WRITTEN INSTRUCTION:
Update the entries from the line containing "Where should I click to: Click the 删除模块" through the end of the entries, replacing "computer-use agent" with "desktop assistant" and leaving everything else unchanged.

Target pointing data:
▬▬▬

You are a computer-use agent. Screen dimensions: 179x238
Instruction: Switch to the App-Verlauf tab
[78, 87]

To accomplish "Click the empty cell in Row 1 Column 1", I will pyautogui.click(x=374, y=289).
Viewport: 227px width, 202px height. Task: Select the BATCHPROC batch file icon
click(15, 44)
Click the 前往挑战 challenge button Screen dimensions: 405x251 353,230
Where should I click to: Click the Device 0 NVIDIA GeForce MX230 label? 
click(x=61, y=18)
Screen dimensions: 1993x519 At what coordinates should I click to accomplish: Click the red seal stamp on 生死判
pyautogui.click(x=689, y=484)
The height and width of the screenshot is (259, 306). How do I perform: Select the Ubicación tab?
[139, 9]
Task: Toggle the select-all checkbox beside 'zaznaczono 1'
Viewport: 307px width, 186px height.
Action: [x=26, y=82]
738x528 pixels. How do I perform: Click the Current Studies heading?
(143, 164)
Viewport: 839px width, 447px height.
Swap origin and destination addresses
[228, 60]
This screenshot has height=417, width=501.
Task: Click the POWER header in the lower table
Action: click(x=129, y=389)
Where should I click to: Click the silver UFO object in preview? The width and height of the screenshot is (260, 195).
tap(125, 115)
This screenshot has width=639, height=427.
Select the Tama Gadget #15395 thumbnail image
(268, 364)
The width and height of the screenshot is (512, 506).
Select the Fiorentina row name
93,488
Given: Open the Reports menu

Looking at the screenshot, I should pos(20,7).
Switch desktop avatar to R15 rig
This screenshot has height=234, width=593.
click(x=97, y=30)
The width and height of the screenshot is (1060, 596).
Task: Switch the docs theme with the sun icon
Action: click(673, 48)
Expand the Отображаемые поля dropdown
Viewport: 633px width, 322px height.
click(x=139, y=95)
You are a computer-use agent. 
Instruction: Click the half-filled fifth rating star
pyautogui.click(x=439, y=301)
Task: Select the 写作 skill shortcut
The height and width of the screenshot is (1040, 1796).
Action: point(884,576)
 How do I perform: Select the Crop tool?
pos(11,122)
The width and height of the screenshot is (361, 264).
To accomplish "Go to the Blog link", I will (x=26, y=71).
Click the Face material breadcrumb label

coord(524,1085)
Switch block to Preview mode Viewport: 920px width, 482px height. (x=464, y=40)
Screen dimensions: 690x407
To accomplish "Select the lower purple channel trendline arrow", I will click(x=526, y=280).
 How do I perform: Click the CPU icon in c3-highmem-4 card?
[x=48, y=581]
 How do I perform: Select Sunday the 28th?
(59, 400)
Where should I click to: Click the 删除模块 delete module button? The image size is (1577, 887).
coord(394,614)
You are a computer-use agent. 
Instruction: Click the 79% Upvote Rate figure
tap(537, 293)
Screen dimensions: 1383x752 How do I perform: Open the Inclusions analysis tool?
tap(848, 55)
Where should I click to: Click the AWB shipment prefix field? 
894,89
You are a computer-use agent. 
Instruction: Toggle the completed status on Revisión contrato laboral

▬▬▬

REPLY:
Where should I click to: Click the 删除模块 delete module button? The image size is (1577, 887).
coord(394,614)
You are a desktop assistant. 
Instruction: Click the 79% Upvote Rate figure
tap(537, 293)
Screen dimensions: 1383x752 How do I perform: Open the Inclusions analysis tool?
tap(848, 55)
Where should I click to: Click the AWB shipment prefix field? 
894,89
You are a desktop assistant. 
Instruction: Toggle the completed status on Revisión contrato laboral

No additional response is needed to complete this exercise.